O prefeito Amazonino Mendes (PDT) quer modificar a Lei Orgânica do Município (Loman) para colocar no comando da Prefeitura de Manaus o procurador-geral João dos Santos Braga durante as ausências dele. Amazonino enviou ontem em caráter de urgência para a Câmara Municipal de Manaus (CMM) projeto de emenda à Loman nº 009/2012 que modifica o artigo 75 da lei. Esse artigo diz quem substituirá o prefeito, automaticamente, em caso de impedimento do vice-prefeito. Em caso de impedimento do prefeito e do vice-prefeito, ou vacância dos respectivos cargos, serão sucessivamente chamados para o comando da prefeitura o presidente da Câmara Municipal e o Juiz de Direito mais antigo da segunda entrância.

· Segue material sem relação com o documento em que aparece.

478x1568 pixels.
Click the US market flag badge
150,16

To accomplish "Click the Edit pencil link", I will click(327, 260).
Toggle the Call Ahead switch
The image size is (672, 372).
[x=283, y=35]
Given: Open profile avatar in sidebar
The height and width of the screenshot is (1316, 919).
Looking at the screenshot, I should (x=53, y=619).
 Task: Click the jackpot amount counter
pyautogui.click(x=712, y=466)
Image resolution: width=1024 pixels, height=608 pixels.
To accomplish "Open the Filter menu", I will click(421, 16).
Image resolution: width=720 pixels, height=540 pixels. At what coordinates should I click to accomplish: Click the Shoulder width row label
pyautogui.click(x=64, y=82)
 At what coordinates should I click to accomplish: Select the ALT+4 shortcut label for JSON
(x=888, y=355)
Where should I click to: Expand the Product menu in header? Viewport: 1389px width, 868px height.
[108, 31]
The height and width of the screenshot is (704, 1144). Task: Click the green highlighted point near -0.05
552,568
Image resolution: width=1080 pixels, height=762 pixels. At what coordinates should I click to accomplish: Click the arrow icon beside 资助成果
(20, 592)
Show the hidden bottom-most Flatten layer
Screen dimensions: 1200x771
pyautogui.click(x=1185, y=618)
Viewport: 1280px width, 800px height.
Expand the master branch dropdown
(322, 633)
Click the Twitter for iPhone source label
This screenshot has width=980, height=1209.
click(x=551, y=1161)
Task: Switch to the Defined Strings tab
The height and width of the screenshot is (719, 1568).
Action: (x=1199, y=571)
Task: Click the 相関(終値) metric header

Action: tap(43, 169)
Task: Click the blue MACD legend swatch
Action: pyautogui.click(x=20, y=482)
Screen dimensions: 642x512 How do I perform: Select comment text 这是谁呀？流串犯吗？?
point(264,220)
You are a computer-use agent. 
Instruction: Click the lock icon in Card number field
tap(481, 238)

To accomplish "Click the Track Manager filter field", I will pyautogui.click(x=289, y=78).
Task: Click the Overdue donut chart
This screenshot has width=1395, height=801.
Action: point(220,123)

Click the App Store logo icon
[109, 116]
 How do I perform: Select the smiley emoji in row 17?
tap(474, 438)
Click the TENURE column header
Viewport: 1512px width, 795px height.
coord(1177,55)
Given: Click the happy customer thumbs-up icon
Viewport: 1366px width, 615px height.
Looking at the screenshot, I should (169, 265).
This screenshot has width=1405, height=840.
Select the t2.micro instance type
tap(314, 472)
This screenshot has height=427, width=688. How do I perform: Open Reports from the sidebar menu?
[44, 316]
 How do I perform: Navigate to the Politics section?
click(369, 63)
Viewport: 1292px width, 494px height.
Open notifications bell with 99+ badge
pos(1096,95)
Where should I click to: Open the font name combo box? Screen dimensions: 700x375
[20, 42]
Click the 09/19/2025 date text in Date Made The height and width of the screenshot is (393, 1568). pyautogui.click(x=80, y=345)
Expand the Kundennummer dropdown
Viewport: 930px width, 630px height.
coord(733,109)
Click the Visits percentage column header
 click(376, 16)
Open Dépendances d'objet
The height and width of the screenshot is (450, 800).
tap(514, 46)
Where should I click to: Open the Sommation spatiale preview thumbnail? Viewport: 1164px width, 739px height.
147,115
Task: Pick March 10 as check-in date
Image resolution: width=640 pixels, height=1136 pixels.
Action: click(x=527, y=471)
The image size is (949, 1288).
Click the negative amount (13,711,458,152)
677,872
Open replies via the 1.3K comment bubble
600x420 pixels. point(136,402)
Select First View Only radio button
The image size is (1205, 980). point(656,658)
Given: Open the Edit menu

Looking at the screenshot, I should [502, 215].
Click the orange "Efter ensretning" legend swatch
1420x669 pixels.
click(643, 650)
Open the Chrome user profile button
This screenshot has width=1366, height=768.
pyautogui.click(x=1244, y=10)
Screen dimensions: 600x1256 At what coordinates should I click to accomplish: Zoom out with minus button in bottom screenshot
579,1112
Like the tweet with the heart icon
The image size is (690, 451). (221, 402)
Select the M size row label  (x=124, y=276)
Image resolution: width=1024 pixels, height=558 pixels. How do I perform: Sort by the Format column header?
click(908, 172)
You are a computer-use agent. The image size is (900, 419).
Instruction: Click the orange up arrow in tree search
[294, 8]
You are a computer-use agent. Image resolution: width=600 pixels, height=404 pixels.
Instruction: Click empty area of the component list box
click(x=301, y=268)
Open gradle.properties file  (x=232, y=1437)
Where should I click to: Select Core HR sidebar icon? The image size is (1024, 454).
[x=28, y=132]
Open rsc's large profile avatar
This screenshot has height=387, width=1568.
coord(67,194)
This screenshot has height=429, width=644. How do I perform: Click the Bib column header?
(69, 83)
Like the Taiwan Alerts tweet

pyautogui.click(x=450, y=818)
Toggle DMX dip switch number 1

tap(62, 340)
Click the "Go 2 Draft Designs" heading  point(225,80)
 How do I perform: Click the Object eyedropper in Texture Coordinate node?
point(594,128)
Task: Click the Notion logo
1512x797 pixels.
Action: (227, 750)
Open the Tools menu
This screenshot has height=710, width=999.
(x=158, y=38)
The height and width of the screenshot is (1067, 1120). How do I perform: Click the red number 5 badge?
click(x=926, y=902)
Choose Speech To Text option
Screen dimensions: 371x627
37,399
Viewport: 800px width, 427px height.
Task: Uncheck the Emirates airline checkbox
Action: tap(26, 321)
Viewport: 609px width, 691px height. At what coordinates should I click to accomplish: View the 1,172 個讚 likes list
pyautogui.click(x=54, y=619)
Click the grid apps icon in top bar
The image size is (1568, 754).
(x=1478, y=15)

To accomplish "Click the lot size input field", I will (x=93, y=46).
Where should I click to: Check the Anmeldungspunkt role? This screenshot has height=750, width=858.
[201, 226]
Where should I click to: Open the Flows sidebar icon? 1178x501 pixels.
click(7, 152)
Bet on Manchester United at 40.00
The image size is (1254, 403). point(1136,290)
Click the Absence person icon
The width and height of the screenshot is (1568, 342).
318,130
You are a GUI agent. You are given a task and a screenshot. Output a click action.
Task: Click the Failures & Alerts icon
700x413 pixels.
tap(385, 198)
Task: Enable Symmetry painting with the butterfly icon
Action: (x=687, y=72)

De acordo com a nova redação, no inciso segundo, nos casos de impedimento do presidente da CMM, caberá ao procurador-geral do município exercer o cargo de chefe do Poder Executivo. O projeto foi deliberado, ontem, e agora deve ser avaliado pela Comissão de Constituição e Justiça (CCJ). Segundo o presidente da CCJ, vereador Mário Frota (PSDB), a princípio não foi detectada nenhuma irregularidade jurídica, mas ele disse que vai avaliar a matéria com calma.

Disse que soube ontem de uma decisão do ministro José Antônio Tofolli, do Supremo Tribunal Federal (STF), de que o município não poderá usar a figura do juiz mais antigo, porque o município não tem Judiciário, somente Executivo e Legislativo. “Em algumas cidades do Brasil geralmente quem assume é um secretário municipal ou o procurador-geral do município por isso a decisão é correta juridicamente. O projeto foi deliberado hoje (ontem). Vamos examinar a legalidade na reunião da CCJ na próxima terça-feira. Também vou consular a Procuradoria-Geral da Casa. Queremos estar respaldados antes da votação”, afirmou Mário Frota.

Impedidos
Como os vereadores estão em período eleitoral, o presidente da CMM, Isaac Tayah, e nenhum membro da Mesa Diretora poderão assumir o comando do Executivo. O juiz mais antigo da cidade, que seria o próximo a ocupar a vaga, Lafayette Carneiro Vieira Júnior, que assumiu a prefeitura em abril deste ano, no momento está exercendo a função de juiz eleitoral no município de Urucurituba (A 212 quilômetros de Manaus). Para o presidente da CMM, Isaac Tayah (PSD), a matéria é legal. “Estamos num município que não tem vice-prefeito e passamos por um período eleitoral. O prefeito está se ausentando e parece que os juízes estão impedidos. Por isso, mandaram a emenda para que assuma o procurador-geral do município”, disse Tayah.

Recesso branco na Câmara
Apenas nove vereadores estavam presentes, ontem, na Câmara Municipal de Manaus, no momento em que o presidente da Casa Isaac Tayah (PSD) tentou iniciar as atividades parlamentares. Tayah teve que chamar por duas vezes os vereadores que estavam nos seus gabinetes para abrir a sessão às 9h15 com 13 parlamentares, número mínimo exigido pelo regimento da CMM. O desinteresse dos vereadores também ficou evidente no último dia do ciclo de palestras para elaboração do Plano Diretor do Município. Durante as palestras “Plano Diretor para todos”, “Política de Tratamento e Destinação Final dos Resíduos Sólidos de Manaus” e “Crescimento de Manaus com sustentabilidade”, apenas 15 parlamentares estavam presentes. O vereador Wilton Lira (PDT) criticou a postura dos colegas. “As pessoas cobram o poder público e na hora da discussão para aprovação do Plano Diretor o que esses vereadores vão fazer? Isso é vergonhoso”, disse.